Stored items
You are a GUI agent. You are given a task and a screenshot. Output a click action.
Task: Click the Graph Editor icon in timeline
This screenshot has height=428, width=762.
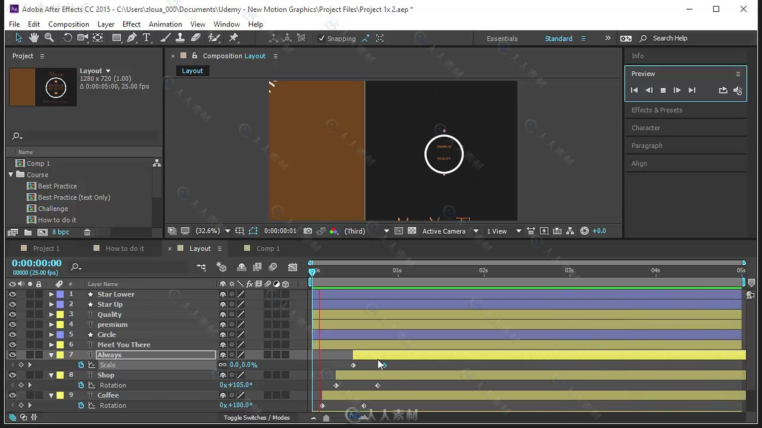pyautogui.click(x=292, y=267)
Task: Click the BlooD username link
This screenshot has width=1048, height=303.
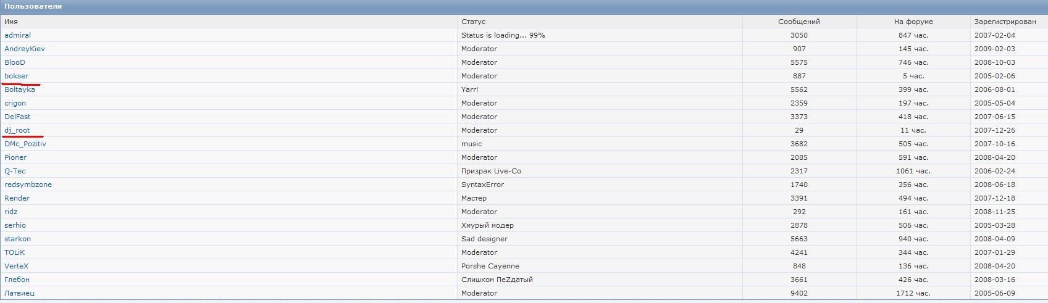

▸ Work instructions
Write out all of the data above exactly, pictures excluded.

▸ Answer to the problem
You are a GUI agent. You are given a task and a screenshot. Output a click action.
Task: Click the Graph Editor icon in timeline
This screenshot has height=428, width=762.
pyautogui.click(x=292, y=267)
Task: Click the BlooD username link
This screenshot has width=1048, height=303.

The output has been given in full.